Today, possibly more than any other point in time, the gap between what parents and their kids may be interested is the smallest it has ever been. How many dads can honestly say they didn’t take their kids to the recent Star Wars movies, as much for themselves as for their kids? Moreover, of those that did take their kids, who can’t honestly say that the conversations they had afterwards were not more engaged, and interesting, than those they had with their parents after seeing Star Wars the first time, some 30 odd years ago? It could be said that culturally, time has slowed between recent generations – where what my father did as a young ‘un might have held little interest to me, my boys show more than a passing interest when I pull things out I did at the same age.
So if you can take your kids to Star Wars, or the latest J.K. Rowling movie, and enjoy it every bit as much as they did, then there is a very good chance that there are many other things that will do the same; Star Wars and JK are completely geeky, you just need to let go of your preconceptions, strangely something most parents are willing to do for movies. Board and table top games for example are a perfect way to engage with kids at home. Sure there will need to be a common interest point (and let’s face it, if you enjoyed the movies, it won’t be that hard to find one) but once found, instead of your kids sitting there playing with their phone, or blasting away on the X-box, you can do something that’s every bit as challenging, and interesting, together.
*The problem many parents now face is where they may have grown up thinking geekery (computers, programming, gaming, whatever) was not cool, hence shunning it, their kids are now doing many of those geeky things as the norm, creating a divide between they and their parents.

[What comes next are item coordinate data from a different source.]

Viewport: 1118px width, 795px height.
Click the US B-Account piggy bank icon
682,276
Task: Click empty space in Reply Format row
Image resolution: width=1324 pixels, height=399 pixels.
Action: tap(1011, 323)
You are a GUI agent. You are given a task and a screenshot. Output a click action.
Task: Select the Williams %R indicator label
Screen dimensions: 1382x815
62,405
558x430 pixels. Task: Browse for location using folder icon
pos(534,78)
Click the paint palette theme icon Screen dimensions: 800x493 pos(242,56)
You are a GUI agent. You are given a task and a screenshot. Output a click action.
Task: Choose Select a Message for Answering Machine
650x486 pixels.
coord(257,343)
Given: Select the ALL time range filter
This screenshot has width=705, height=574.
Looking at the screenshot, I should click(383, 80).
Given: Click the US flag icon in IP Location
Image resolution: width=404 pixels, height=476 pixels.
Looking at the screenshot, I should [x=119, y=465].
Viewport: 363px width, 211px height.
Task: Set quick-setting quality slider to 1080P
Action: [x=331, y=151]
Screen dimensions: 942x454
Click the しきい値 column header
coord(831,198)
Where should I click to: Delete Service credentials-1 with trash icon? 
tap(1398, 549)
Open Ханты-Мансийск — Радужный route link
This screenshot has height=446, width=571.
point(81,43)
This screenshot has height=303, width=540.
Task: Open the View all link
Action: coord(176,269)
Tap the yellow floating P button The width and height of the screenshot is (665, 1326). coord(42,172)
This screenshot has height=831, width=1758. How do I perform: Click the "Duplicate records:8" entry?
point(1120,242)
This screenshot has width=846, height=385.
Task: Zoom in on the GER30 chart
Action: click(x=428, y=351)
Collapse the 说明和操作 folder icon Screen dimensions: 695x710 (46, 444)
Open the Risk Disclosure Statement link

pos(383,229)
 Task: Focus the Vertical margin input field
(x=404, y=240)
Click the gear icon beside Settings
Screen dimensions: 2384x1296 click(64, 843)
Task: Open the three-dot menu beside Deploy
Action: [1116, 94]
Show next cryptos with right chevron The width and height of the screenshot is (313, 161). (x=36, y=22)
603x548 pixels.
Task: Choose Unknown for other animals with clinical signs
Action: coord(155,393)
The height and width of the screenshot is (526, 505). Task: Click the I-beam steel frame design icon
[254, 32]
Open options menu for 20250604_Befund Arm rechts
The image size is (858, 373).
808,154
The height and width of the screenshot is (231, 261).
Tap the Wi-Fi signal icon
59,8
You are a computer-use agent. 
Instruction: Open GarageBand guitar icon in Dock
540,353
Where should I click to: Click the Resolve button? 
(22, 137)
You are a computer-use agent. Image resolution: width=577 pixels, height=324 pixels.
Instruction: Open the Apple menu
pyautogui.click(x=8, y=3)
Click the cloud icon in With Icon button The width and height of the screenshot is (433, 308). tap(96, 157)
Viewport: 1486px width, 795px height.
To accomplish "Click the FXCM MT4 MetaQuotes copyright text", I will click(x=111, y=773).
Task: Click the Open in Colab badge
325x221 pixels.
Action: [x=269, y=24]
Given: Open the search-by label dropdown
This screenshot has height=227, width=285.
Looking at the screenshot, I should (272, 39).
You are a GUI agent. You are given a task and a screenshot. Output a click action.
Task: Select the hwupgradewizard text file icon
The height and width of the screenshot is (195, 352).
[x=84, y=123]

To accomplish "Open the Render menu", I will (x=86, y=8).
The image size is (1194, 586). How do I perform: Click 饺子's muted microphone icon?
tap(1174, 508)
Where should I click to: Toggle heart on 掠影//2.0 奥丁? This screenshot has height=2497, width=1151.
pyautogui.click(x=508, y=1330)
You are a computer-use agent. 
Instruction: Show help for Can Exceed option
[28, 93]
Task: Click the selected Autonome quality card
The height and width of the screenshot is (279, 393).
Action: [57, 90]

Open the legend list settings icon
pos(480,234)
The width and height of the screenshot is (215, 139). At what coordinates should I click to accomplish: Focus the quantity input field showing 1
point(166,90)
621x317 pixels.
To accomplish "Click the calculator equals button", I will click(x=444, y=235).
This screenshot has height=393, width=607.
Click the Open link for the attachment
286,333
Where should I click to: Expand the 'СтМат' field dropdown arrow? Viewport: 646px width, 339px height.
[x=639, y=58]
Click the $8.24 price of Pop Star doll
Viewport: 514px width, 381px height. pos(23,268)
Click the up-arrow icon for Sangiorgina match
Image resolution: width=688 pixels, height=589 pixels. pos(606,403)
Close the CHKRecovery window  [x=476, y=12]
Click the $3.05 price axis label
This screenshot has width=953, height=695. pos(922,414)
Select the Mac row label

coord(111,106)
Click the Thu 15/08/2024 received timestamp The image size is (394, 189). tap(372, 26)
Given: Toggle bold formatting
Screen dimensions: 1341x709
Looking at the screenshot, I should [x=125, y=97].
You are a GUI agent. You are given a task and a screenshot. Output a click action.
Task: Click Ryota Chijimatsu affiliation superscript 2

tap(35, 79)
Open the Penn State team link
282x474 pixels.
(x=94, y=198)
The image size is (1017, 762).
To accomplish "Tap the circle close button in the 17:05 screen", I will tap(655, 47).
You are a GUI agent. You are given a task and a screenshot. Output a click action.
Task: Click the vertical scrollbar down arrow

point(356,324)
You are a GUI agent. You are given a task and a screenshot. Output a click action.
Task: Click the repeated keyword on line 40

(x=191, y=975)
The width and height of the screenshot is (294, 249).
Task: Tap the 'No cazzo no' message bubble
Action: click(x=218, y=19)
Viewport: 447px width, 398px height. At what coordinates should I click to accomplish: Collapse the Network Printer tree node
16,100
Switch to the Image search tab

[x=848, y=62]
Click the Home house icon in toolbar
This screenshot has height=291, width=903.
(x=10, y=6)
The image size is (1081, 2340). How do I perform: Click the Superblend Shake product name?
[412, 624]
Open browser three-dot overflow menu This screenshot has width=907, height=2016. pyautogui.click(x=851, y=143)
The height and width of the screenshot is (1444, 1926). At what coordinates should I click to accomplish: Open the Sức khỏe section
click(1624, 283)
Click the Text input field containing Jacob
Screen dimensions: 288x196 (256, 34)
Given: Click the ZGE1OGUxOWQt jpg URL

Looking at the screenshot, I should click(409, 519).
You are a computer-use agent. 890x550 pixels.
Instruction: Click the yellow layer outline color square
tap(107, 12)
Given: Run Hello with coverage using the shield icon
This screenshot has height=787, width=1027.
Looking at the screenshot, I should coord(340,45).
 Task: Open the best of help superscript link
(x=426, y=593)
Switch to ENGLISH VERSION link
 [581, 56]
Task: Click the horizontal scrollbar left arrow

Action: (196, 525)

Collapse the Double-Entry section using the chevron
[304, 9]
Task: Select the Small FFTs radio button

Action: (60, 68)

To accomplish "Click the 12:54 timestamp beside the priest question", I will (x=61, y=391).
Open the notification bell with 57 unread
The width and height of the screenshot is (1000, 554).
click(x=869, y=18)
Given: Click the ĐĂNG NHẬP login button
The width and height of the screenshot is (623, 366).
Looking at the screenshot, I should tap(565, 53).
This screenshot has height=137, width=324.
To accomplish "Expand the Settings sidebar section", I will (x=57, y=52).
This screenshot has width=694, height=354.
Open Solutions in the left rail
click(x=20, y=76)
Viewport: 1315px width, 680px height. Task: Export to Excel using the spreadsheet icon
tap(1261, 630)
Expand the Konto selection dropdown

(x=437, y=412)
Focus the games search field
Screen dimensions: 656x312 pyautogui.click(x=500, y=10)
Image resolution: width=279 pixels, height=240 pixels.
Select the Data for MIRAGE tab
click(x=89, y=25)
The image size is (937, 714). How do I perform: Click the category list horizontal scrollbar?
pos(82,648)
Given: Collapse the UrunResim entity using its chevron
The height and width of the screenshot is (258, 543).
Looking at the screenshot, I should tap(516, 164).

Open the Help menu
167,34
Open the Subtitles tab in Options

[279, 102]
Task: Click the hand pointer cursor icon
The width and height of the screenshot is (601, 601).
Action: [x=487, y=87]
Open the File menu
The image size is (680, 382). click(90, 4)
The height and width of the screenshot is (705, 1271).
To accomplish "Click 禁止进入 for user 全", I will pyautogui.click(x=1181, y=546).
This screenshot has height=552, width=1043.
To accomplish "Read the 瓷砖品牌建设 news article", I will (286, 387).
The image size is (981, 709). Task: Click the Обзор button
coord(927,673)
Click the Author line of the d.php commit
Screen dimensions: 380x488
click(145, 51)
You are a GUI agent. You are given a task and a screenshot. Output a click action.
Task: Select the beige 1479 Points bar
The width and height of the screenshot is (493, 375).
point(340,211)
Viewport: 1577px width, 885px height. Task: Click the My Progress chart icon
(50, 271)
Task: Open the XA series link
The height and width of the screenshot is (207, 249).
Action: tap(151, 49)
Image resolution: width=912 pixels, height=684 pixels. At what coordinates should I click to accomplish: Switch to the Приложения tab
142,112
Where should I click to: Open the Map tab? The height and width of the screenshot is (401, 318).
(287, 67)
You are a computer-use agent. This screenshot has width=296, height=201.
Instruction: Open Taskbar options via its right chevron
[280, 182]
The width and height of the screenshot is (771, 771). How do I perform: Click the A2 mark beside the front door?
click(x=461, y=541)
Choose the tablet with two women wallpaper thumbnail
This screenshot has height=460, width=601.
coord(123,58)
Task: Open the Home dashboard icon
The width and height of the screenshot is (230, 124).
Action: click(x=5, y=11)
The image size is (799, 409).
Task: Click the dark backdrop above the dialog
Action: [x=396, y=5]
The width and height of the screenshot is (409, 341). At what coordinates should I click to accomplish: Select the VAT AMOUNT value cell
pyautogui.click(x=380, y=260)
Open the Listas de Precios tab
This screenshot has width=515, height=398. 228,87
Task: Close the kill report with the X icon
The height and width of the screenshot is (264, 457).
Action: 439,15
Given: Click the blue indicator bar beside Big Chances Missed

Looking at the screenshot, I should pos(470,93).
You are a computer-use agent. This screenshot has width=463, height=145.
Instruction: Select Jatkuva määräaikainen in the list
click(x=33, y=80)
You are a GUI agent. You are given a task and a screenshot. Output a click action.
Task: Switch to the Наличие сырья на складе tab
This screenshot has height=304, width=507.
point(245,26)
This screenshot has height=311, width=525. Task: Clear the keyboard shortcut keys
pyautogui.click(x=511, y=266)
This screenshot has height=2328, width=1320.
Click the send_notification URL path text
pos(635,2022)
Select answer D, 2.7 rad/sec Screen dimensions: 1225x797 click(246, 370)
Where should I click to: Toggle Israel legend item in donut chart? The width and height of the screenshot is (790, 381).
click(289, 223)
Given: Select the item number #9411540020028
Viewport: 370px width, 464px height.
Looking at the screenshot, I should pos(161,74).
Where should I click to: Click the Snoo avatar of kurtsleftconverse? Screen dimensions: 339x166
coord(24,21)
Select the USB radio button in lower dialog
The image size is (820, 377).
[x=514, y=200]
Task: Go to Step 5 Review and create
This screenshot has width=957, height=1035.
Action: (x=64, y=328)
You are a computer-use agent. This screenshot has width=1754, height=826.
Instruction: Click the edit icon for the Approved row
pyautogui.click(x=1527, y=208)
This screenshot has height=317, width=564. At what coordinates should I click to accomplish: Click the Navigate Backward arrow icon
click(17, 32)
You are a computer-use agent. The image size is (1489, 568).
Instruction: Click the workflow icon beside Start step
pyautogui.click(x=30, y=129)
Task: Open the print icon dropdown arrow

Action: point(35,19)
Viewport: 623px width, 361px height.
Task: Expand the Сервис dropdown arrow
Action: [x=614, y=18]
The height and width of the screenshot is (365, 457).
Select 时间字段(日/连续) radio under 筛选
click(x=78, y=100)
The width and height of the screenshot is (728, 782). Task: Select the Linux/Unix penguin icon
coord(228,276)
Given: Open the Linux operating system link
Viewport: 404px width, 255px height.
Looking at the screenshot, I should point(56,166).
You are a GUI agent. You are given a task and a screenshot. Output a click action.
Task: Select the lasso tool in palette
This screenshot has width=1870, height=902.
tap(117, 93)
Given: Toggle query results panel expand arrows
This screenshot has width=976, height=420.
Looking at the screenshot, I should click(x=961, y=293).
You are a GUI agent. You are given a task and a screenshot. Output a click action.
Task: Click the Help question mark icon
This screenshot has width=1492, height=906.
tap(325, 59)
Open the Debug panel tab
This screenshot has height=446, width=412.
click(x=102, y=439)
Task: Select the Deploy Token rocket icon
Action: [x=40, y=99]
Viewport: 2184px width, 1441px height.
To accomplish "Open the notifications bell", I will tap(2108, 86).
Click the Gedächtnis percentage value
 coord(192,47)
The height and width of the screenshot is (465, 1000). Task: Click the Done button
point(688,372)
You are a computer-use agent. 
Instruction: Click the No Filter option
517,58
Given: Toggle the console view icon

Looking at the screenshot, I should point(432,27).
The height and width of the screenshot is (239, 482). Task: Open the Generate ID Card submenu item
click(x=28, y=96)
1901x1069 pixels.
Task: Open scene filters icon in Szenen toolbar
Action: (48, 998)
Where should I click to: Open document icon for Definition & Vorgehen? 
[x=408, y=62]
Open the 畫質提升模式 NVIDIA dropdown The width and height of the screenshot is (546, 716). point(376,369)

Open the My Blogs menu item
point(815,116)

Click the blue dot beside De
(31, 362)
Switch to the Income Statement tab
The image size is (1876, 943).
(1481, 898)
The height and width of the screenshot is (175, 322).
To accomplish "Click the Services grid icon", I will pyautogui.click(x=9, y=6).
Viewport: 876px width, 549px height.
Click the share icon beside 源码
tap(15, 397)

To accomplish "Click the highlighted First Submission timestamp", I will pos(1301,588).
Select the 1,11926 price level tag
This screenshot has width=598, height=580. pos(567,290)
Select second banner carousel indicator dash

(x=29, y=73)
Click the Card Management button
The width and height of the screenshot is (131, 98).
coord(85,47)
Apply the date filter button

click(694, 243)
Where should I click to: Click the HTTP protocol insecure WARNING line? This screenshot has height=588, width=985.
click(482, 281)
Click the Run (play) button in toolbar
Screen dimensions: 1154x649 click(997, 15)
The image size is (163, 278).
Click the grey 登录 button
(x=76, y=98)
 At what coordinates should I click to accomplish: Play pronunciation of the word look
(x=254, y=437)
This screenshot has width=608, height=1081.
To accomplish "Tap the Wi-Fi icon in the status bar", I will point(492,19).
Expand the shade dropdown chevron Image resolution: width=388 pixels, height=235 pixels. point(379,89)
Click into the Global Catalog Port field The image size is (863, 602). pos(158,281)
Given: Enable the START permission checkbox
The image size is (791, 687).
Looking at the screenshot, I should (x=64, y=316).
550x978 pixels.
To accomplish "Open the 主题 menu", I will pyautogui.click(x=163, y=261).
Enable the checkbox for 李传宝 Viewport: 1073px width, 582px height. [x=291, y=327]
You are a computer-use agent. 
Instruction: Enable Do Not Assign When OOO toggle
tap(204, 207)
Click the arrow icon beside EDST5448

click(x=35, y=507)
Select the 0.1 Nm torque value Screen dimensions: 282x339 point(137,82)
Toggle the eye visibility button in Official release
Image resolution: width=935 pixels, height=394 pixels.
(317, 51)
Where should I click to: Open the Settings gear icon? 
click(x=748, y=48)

(1) Screen time is now being seen as a hinderance in the development in ‘deeper level thought’, effectively creating an expanding generation of ‘shallow level’ thinkers
(2) There is an increasing debate about the failure of the education system (in Australia) to promote and develop the imagination of younger children; it’s widely accepted that the school system is excellent in extinguishing most creative imagination. The federal government has identified the development of imagination in tertiary education as a core aim, in an attempt to prepare students for the future workplace, but as an education expert rightly pointed out, by the time a student reaches university, the imaginative skills have been extinguished with no real hope of rekindling them. Isn’t it better to address this when imagination is alive and well?